[erlang-questions] Request feedback on example project

Nathaniel Waisbrot nathaniel@REDACTED
Thu Feb 4 13:29:06 CET 2016


>
> I don't even like the idea of using maps for this, but the "old
> fashioned" tuple type seems to be discouraged in the R18 docs. Meh.
>
> So much for trying to be hip to the new thing. I like my old tuples.
> I don't think there is anything in here that doesn't work even with
> rather old ERTS releases, so I'm switching this (back) to tuples.
> With regard to tuples VS maps for trivial things like this... I almost
> feel like its a case of getting a newfangled toy and simply feeling
> compelled to use it everywhere.
>


As someone with less than 10,000 hours of OTP code under my belt, I found
this change (tuples to maps) to be so useful that I immediately upgraded
all my code to require version 18.
With the tuples, I had to check the documentation every single time I made
a supervisor to confirm whether it was `intensity` or `period` first. I
also would get copy/paste errors because I'd copy the child spec for a
worker that was set to `brutal_kill` and use that as template for a
supervisor without changing it to `infinity`.
The new maps are self-documenting and they provide sane defaults so that if
I want a vanilla supervisor I can just say `#{id => cool_super, start =>
{M, F, A}, type => supervisor}`.  Not only do I avoid dumb bugs, but it's
also clear that this is a vanilla supervisor and not something more
interesting.

It seems like a small change, but I thought the old tuples were _awful_ and
I was very happy to see them marked as deprecated.

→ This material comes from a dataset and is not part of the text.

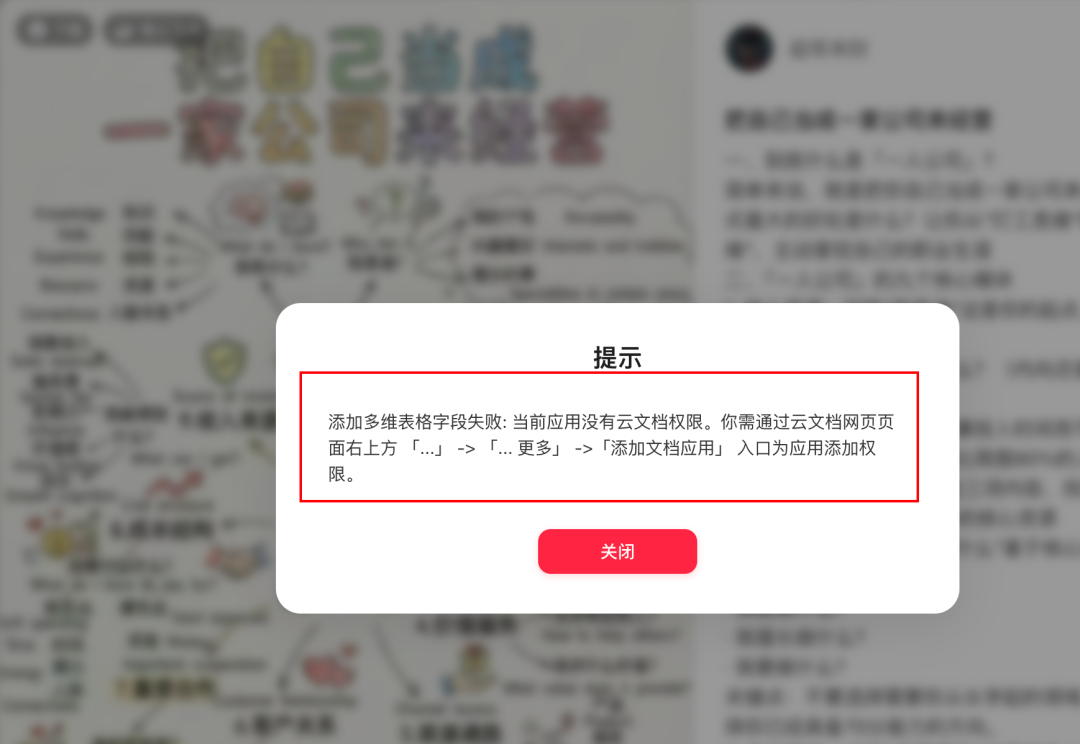Viewport: 1080px width, 744px height.
Task: Click the bold blurred post title
Action: (858, 119)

> Oh, a layout issue.  I don't like big black blobs (except when I
> > write them).  So
> > %% wdrwertwertwert
> > %% wertwertwertwrt
> > %% wretertwertwertew
> > -spec frgsdfgdfghsdfg
> > asdfasdf(sdfgsdfg) ->
> >     ....
> >
> > is just a bit too much for me to be comfortable with.  I'd find
> > it easier to read with blank line after the %% comment block
> > and a blank line after the -spec.
> >
> > I find that with my OWN code it's so obvious that packing it
> > tightly doesn't impair readability, but with someone else's
> > code well-placed blank lines never go amiss.  I can only suppose
> > that I'm in error about my own code and that it too could do with
> > more blank lines.
>
> *MY* code is always perfectly readable as big, immaculate, unbroken
> blocks. Until a few months later. Ugh.
>
> I'm not sure where I stand on the line break issue, really, but since
> you mentioned it I'm trying out a line between doc and spec, a line
> between spec and definition, and two lines between functions (but no
> lines between function clauses -- I already know that confuses me,
> especially with un-specced/un-docced functions).
>


I don't feel very strongly on this one (I do about the supervisor spec),
but I find the tight-packed blocks _more_ readable in other people's code.
I run my eyes down the left-hand side and see

%
-
a

And that's pretty clearly (1) some comments, (2) a compiler directive, (3)
a function. They all go together: I expect the comment to be function
documentation and the dash to be a function spec.

If I see

%

-

a

Then the comments might be module-level comments and the directive might be
an export or an if or a define or a type declaration and I have to read
more characters to figure out if those three lines are related.